Confesso que comecei a gostar de comer pastel de feira quando comecei a namorar o Nelson. Antes depressiva e achando que a vida era meio esquisita para ser vivida alegremente, não comia e pronto. Cheguei a desmaiar duas vezes por falta de comida.
Inconscientemente eu me recusava a viver com entusiasmo. Triste, me reservava, não me cuidava e pouco comia. Com o tempo fui descobrindo as coisas boas da vida, as festas, a alegria do abraço e das boas conversas, das pequenas viagens nos finais de semana, a alegria de um bom piquenique, com direito a bolo de cenoura coberto com chocolate no final do evento.
Conheci também a magia do pastel de feira. Algumas vezes a minha mãe comprava na feira do Cambuci e fritava-os em casa, mas eu aprendi mesmo a comprar o pastel com o Nelson nas feiras da Vila Sônia. Sempre ali na banca do japonês, é claro. Afinal, sempre tem um japonês à vista, sobretudo na Vila Sônia, que tem uma rua chamada "Rua do Imigrante Japonês" e eu acho isso fantástico.
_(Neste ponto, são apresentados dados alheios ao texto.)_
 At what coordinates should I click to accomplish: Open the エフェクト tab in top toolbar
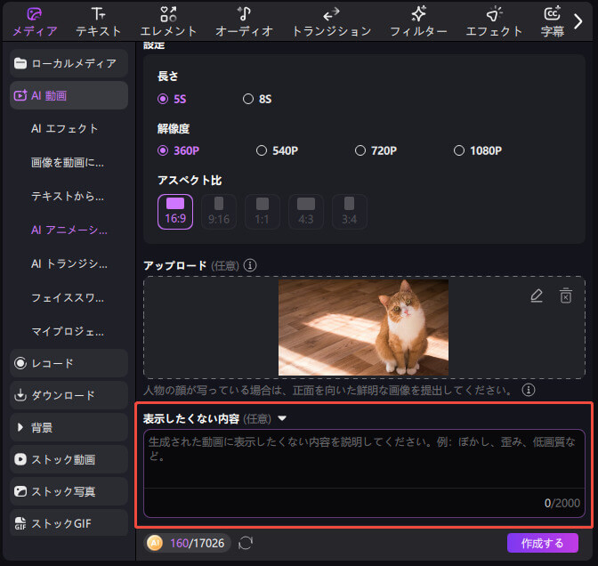click(494, 21)
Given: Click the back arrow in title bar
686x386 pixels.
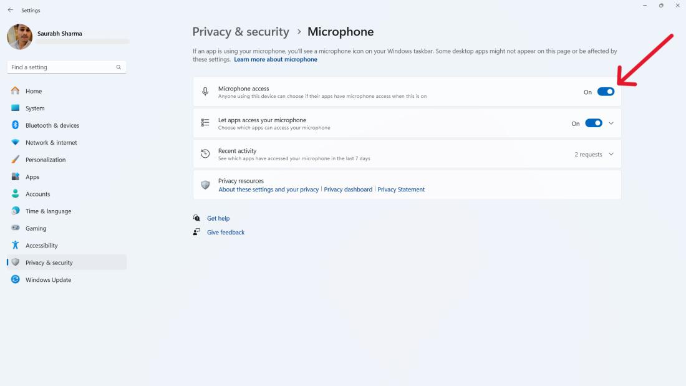Looking at the screenshot, I should pos(11,10).
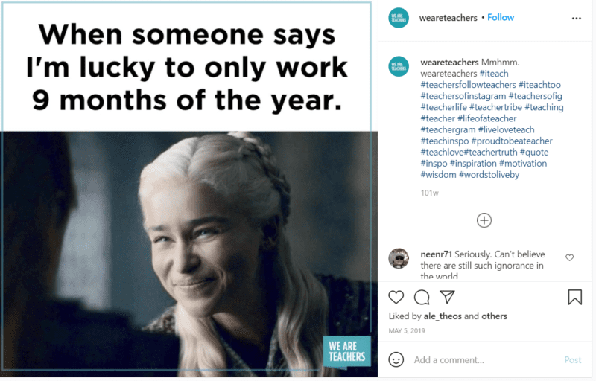Like the post with heart icon
The height and width of the screenshot is (381, 596).
click(x=396, y=298)
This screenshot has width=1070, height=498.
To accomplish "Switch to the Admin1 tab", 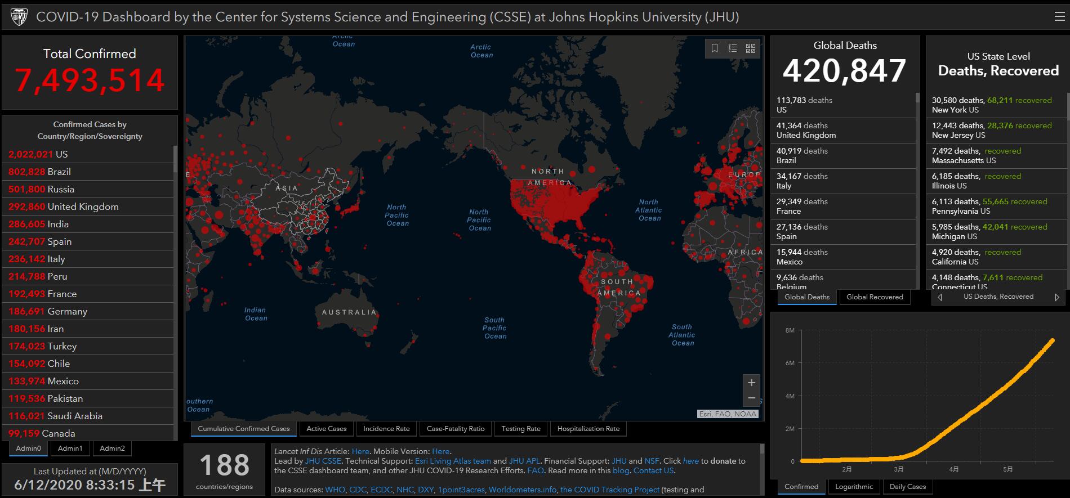I will coord(70,448).
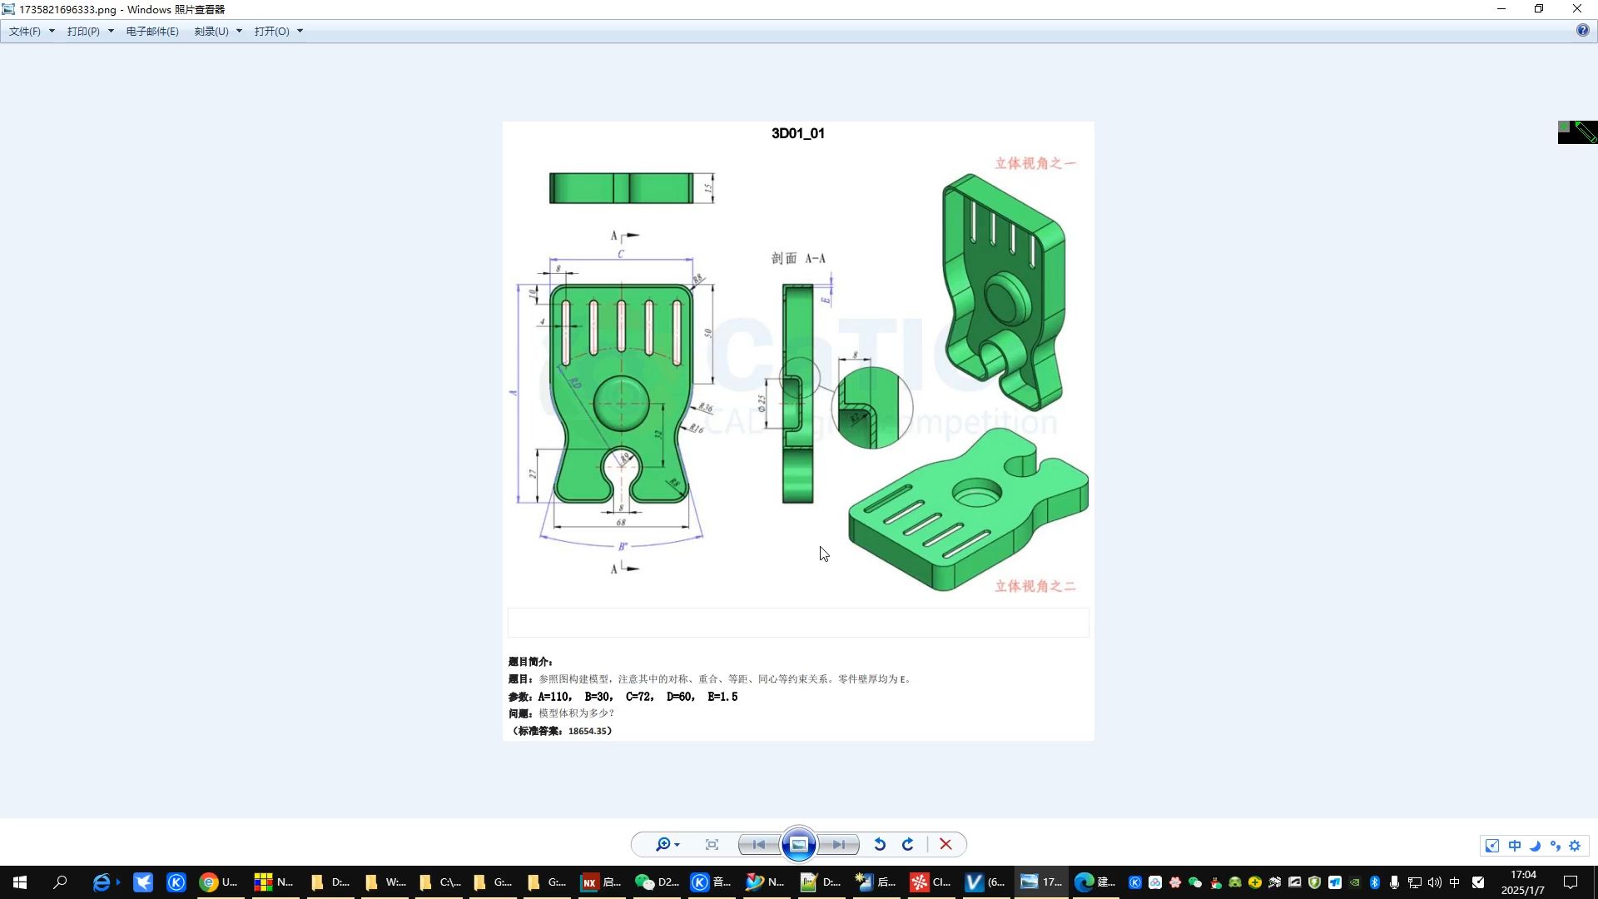Open Bluetooth devices from the system tray

click(x=1375, y=882)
Uma homenagem ao homem sofrido, do trabalho, que atravessou o mundo para chegar a São Paulo, carregando angústia, sonhos e tantas ilusões.
Sempre havia um cúmplice silêncio ma barraca do pastel do japonês, quer dizer, o silêncio possível numa cidade desse porte. Com freqüência, o pastel de queijo chegava à nossa casa, mas sempre com algo especial no ar, algo indecifrável.
Logo o nosso filho se acostumou à iguaria e, muitas vezes, eu ia cedo cutucá-lo na cama, convidando-o para o especialíssimo passeio à feira e ele, sonolento, resmungava, "manhê, me traz um pastel de frango com catupiry" da barraca do japonês. Podia ser de qualquer barraca, desde que fosse de algum japonês.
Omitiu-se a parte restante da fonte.